··· Task material

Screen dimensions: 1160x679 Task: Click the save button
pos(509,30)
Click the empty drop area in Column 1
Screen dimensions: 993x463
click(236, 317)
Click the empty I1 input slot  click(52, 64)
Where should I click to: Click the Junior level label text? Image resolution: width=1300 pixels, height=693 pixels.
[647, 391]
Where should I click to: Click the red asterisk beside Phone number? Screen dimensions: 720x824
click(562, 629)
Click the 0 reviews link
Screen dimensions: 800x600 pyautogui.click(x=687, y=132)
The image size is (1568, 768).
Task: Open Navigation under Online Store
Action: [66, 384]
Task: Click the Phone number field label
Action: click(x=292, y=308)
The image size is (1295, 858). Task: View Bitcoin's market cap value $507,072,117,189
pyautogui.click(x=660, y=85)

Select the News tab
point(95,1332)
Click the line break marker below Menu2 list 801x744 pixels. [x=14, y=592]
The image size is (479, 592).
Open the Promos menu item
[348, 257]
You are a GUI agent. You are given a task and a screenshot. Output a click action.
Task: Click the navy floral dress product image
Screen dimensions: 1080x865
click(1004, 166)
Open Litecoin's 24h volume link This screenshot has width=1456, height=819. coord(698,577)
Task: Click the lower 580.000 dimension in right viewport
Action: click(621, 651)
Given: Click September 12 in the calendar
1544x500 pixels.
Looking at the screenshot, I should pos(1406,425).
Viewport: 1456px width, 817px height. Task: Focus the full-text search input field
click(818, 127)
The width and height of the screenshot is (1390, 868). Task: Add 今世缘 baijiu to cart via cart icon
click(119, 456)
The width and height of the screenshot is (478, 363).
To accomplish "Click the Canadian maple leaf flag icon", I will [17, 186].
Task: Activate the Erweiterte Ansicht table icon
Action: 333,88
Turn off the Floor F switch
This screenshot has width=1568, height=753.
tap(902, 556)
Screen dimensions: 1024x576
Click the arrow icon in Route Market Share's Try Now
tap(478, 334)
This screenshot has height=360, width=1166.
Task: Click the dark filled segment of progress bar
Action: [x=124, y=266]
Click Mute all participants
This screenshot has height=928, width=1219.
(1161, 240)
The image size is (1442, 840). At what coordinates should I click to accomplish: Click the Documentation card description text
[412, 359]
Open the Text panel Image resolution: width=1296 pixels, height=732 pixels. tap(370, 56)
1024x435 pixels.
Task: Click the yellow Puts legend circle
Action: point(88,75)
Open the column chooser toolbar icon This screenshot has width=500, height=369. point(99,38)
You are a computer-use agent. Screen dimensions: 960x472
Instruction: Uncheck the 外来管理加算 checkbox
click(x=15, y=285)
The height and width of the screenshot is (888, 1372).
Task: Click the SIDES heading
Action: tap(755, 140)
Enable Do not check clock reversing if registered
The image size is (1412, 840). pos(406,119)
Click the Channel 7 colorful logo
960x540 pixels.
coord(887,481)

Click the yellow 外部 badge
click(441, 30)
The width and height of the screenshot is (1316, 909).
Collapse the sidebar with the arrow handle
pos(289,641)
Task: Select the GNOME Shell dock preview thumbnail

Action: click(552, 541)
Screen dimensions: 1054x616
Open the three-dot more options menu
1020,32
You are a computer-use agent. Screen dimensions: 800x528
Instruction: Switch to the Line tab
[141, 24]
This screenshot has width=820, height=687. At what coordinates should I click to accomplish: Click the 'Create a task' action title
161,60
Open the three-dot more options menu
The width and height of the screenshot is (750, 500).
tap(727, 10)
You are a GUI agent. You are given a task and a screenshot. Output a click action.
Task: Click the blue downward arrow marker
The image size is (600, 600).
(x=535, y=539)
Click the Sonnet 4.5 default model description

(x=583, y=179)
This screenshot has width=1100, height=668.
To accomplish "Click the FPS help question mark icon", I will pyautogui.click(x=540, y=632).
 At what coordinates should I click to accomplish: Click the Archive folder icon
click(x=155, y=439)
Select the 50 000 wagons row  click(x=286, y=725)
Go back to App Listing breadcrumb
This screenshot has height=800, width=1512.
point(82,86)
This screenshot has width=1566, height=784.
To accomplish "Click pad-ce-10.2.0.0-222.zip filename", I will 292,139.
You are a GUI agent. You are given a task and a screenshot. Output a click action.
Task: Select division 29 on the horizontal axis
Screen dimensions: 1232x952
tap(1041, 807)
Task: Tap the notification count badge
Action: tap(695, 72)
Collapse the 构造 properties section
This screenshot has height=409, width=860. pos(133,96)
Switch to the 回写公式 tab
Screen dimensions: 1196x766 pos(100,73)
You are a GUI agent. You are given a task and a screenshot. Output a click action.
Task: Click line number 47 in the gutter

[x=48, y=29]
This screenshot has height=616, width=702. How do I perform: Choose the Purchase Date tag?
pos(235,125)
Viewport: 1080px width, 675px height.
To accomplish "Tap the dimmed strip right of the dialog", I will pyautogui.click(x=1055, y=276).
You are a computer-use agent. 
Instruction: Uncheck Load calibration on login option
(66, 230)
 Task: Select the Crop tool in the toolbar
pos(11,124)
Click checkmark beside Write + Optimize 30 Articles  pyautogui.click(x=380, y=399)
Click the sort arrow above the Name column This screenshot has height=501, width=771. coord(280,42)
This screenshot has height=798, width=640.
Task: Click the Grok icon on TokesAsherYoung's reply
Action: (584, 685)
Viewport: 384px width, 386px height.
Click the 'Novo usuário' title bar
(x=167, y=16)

······

# [Task goal]
For every line above that includes the string "computer", copy the line.

# [Result of the exercise]
You are a computer-use agent. Screen dimensions: 960x472
You are a computer-use agent. Screen dimensions: 800x528
You are a computer-use agent. 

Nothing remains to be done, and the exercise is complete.